Pixel coordinate grounding data
####

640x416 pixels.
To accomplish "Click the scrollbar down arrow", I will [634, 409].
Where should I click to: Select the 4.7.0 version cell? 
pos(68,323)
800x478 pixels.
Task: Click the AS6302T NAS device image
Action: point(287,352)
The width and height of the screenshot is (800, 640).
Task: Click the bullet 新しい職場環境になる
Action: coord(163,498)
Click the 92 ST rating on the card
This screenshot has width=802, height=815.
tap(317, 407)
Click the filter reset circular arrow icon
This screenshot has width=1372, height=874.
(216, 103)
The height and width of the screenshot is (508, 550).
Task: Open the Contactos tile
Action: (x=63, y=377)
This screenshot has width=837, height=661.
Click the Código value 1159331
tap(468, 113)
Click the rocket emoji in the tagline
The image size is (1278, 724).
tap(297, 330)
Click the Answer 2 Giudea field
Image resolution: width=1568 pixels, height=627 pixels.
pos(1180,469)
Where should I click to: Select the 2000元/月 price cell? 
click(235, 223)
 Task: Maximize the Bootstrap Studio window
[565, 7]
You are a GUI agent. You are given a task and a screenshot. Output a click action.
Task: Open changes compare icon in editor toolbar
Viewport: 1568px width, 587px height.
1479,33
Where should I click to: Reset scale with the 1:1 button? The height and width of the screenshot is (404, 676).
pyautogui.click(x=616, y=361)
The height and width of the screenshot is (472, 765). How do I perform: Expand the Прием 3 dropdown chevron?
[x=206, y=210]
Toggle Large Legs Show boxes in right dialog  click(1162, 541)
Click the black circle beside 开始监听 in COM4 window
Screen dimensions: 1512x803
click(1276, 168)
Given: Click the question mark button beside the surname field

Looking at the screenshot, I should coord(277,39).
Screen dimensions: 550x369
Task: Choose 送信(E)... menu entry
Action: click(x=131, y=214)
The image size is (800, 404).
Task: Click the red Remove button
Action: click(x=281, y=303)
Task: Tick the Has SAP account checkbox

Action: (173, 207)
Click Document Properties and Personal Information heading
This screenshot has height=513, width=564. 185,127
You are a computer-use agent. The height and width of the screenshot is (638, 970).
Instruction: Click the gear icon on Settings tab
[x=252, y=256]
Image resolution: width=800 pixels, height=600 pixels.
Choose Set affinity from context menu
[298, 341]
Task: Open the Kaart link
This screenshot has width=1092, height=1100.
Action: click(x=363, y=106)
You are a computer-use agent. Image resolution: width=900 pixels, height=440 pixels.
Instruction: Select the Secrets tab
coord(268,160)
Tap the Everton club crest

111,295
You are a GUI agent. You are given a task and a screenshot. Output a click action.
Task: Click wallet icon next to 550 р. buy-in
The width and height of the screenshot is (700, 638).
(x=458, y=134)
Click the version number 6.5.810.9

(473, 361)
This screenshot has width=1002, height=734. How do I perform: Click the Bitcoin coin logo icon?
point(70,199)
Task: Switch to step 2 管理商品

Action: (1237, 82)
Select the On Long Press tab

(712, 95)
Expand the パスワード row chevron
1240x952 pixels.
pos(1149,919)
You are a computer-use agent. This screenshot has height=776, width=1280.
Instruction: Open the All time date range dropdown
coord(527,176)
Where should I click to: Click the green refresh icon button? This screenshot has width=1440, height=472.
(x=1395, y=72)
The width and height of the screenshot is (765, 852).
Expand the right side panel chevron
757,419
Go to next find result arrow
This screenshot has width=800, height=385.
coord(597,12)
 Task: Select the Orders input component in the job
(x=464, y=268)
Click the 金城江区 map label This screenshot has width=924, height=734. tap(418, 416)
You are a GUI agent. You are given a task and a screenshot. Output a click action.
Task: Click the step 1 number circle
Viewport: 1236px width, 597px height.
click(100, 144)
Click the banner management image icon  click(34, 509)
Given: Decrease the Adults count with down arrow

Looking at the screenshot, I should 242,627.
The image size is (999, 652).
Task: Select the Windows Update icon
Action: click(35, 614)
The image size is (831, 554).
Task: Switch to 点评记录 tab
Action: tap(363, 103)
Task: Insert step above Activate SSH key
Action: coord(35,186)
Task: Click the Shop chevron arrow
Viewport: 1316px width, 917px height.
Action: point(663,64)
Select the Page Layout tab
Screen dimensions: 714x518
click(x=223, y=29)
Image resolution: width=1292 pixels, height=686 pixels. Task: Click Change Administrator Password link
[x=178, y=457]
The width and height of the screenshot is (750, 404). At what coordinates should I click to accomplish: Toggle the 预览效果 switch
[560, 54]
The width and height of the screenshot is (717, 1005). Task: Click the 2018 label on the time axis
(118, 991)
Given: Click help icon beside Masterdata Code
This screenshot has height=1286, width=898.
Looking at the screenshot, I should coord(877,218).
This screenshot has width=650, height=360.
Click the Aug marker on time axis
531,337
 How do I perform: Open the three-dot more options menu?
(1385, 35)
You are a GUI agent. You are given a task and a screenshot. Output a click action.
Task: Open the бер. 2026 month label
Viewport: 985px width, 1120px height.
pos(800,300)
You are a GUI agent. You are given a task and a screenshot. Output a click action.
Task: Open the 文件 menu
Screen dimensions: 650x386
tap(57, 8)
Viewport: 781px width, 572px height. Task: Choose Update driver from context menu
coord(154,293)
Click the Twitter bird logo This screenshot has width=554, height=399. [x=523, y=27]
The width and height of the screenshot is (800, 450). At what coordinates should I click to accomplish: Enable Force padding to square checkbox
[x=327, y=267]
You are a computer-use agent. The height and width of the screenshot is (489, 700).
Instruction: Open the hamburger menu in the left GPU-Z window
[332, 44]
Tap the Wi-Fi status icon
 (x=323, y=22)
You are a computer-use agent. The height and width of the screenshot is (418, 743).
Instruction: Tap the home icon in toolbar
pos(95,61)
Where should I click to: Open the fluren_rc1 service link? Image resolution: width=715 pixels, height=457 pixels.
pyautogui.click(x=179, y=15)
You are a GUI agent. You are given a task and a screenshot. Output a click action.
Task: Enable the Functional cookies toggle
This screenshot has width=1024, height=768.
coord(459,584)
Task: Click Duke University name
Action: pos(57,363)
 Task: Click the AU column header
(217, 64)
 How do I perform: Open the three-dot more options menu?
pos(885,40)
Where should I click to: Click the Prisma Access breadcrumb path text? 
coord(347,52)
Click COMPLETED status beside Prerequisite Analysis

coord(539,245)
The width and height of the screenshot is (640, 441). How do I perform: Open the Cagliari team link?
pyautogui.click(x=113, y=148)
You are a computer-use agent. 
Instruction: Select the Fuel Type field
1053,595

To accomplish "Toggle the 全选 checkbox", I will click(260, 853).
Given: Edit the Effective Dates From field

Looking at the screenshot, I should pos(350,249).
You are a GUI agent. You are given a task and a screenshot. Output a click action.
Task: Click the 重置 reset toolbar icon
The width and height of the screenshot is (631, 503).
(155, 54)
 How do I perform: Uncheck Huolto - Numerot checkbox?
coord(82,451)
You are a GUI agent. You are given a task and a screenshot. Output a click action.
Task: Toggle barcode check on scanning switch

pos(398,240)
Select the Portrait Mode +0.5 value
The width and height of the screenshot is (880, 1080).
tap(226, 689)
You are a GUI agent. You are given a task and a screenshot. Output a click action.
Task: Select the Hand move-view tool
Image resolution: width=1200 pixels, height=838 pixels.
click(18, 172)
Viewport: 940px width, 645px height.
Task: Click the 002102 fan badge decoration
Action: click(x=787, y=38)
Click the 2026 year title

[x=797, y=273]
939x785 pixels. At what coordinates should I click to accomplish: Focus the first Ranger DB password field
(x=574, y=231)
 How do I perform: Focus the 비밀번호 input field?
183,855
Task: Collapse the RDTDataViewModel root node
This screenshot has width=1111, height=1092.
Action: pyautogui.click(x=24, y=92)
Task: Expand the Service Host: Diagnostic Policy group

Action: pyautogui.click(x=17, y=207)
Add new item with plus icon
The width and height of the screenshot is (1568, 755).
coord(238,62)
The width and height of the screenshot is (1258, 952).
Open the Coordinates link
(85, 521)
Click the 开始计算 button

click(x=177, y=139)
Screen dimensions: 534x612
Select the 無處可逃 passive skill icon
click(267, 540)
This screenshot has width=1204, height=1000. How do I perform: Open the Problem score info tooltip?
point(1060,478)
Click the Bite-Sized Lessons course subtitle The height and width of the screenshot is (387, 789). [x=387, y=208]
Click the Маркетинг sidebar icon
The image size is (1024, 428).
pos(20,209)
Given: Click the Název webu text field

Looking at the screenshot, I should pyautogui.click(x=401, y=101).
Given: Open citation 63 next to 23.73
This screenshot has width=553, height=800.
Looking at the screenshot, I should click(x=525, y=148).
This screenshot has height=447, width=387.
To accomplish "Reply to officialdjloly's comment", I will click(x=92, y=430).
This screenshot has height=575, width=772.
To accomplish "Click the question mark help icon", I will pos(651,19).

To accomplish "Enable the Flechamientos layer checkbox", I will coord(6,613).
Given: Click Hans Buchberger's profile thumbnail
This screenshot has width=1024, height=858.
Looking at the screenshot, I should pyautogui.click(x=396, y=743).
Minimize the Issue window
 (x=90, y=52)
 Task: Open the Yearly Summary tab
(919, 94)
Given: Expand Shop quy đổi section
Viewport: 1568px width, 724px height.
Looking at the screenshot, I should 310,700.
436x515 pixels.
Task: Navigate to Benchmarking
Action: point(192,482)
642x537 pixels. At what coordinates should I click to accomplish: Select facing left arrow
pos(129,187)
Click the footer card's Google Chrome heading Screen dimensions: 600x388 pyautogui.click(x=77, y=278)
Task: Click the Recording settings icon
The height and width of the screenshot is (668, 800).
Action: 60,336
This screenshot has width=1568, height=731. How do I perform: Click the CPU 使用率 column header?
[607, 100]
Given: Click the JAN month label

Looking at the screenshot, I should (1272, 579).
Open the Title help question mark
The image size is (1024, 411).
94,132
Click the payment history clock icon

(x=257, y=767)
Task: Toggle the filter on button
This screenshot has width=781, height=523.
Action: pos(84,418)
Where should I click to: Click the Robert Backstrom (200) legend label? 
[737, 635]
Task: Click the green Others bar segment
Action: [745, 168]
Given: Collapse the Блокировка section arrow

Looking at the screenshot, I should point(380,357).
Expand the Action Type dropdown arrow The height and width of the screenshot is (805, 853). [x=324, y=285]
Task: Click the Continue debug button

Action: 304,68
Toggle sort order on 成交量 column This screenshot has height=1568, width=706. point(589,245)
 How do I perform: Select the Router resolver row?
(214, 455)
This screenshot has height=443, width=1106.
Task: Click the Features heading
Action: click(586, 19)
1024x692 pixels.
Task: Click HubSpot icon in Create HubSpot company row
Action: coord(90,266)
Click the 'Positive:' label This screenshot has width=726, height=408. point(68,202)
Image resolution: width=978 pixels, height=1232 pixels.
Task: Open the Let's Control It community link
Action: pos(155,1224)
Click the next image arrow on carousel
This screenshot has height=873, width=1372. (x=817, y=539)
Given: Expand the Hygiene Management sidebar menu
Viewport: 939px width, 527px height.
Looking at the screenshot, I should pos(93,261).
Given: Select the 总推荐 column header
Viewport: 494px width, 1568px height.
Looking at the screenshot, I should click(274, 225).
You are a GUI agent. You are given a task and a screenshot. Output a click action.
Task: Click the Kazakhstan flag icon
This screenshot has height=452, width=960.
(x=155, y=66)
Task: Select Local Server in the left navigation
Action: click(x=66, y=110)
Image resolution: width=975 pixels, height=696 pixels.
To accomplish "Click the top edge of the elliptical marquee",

####

## TO DO
The line containing "Click the 92 ST rating on the card" marks the end: copy exactly every line from the top of the data above down to it, that line included.

## RESULT FOR THIS TASK
640x416 pixels.
To accomplish "Click the scrollbar down arrow", I will [634, 409].
Where should I click to: Select the 4.7.0 version cell? 
pos(68,323)
800x478 pixels.
Task: Click the AS6302T NAS device image
Action: point(287,352)
The width and height of the screenshot is (800, 640).
Task: Click the bullet 新しい職場環境になる
Action: coord(163,498)
Click the 92 ST rating on the card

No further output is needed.